🇨🇱 🇫🇷 Participation de FAL à la commémoration du 11 septembre 1973 à Paris. Cinquante ans : ni pardon ni oubli !


Dans le cadre de la commémoration des cinquante ans des coups d’État au Chili et en Uruguay, FAL, l’Association des Ex-Prisonniers Politiques Chiliens en France, et ¿Dónde están? ont participé à un rassemblement qui s’est tenu lundi 11 septembre place Salvador Allende, rue de Grenelle à Paris à partir de 17h, en présence de nombreux·se·s représentant·e·s de partis politiques et de syndicats français, organisations de solidarité et organisations chiliennes et latino-américaines. Pour ne jamais oublier !

Prise de parole de Renata Molina, co-présidente de France Amérique Latine

Mesdames messieurs, 
Chers amis, 
Chers camarades, 

C’est une grande émotion pour moi et pour France Amérique Latine d’être ici ce soir pour commémorer ensemble les cinquante ans du coup d’État militaire sauvage et sanglant du 11 septembre 1973 au Chili. Grande émotion aussi parce que je suis chilienne et française et fille d’un détenu disparu de la dictature. 
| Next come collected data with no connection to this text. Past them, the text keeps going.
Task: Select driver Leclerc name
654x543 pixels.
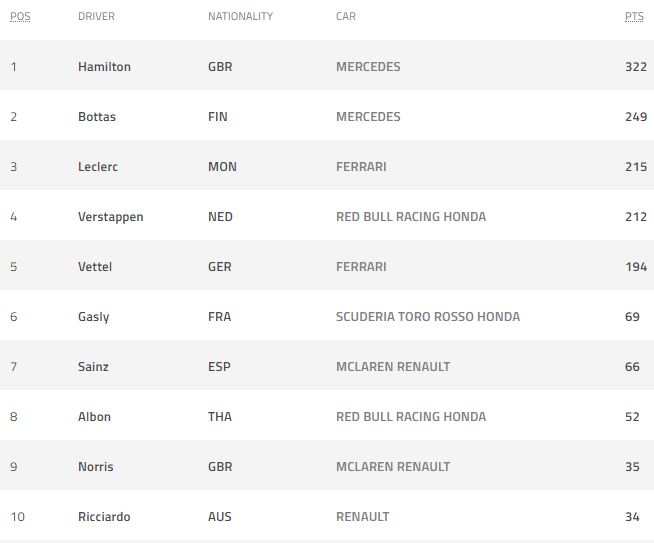Action: (98, 167)
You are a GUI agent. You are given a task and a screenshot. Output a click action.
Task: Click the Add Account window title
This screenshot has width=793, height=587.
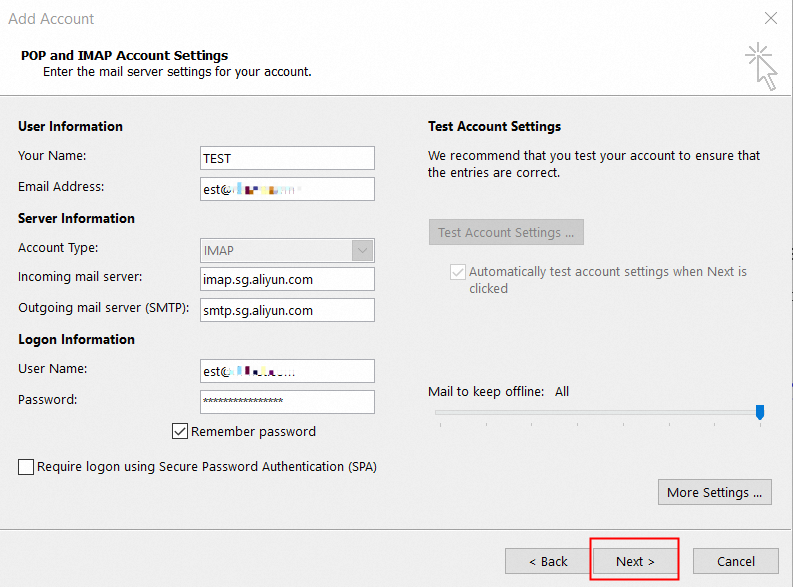(x=51, y=18)
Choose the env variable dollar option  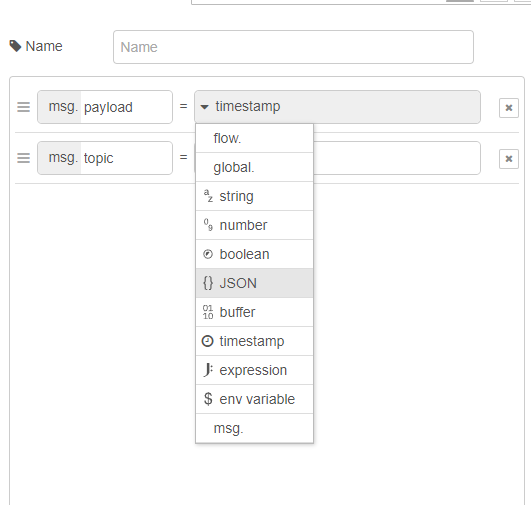[254, 399]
Émotion que partagent les Chiliennes et les Chiliens de France, leurs amis, leurs compagnons d’exil, leurs racines et familles au Chili comme les racines que nous avons prises ici dans ce pays qui est le nôtre aujourd’hui. 

Nous avons bien sûr une pensée pour nos camarades uruguayens qui connurent cette même année 1973, un coup d’État le 27 juin. 
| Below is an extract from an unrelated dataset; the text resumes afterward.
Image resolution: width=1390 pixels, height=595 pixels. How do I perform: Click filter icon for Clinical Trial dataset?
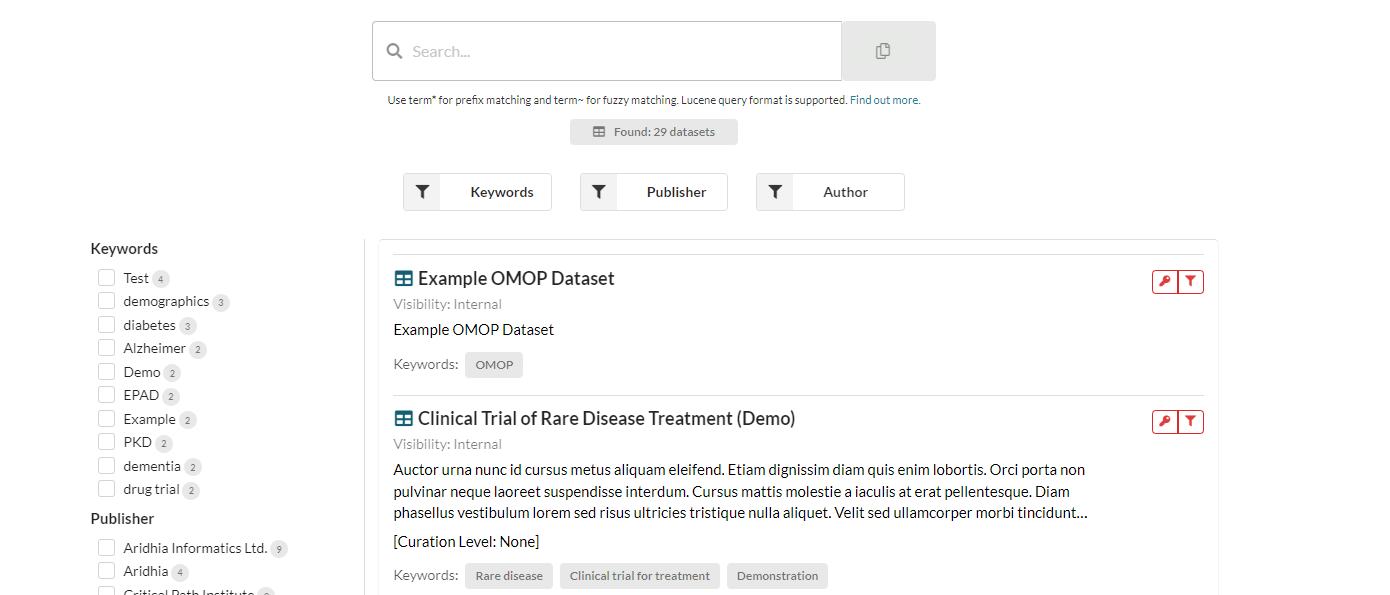coord(1191,422)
C’est aussi une émotion pour toute l’association France Amérique Latine, tant notre histoire est liée au Chili. Nous nous sommes créés en novembre 1970, en écho à la victoire de l’Unité populaire avec l’élection de Salvador Allende. Cette victoire de la gauche était porteuse d’une ambition révolutionnaire par les urnes. Elle a été et reste un coup de tonnerre, au cœur de la guerre froide. 

Pour le capitalisme et la classe dominante d’abord, qui pouvait voir le peuple chilien prendre son destin en main – dans sa diversité et dans sa force, dans le dénuement des campagnes et des poblaciones, comme dans la richesse des cultures, de la création et des chants -. L’élan créé par la victoire d’Allende secouait le monde et FAL en fut une conséquence. 

Trois ans plus tard, notre association et beaucoup d’autres refusaient le coup d’État sanglant de Pinochet et organisaient déjà la solidarité internationale avec toutes celles et tous ceux qui refusaient l’assassinat de la démocratie. Des milliers de femmes et d’hommes sincères, engagés, courageux, chiliens bien sûr et français aussi. Ouvriers, artistes, étudiants, paysans et citadins, prêtres, communistes, trotskystes, syndicalistes et tant d’autres… ils se battirent autant que possible. 

Les personnes exilées, emprisonnées, torturées, tuées, disparues et survivantes restent liées… et leurs enfants et petits-enfants aussi. La lumière continue de chasser encore aujourd’hui des zones d’ombre de l’horreur et de la folie répressive. 

Encore aujourd’hui, il est des pudeurs que nous devons dénoncer. Des vérités à dire plus crument qu’en se réfugiant derrière l’allusion pudique et désolé qu’est devenu le plan Condor. 

La vérité, c’est que la CIA a embauché et reclassé des anciens nazis comme Klaus Barbie ou des tortionnaires français comme Aussaresses pour former les juntes, les services spéciaux et les tortionnaires du continent sud-américain. 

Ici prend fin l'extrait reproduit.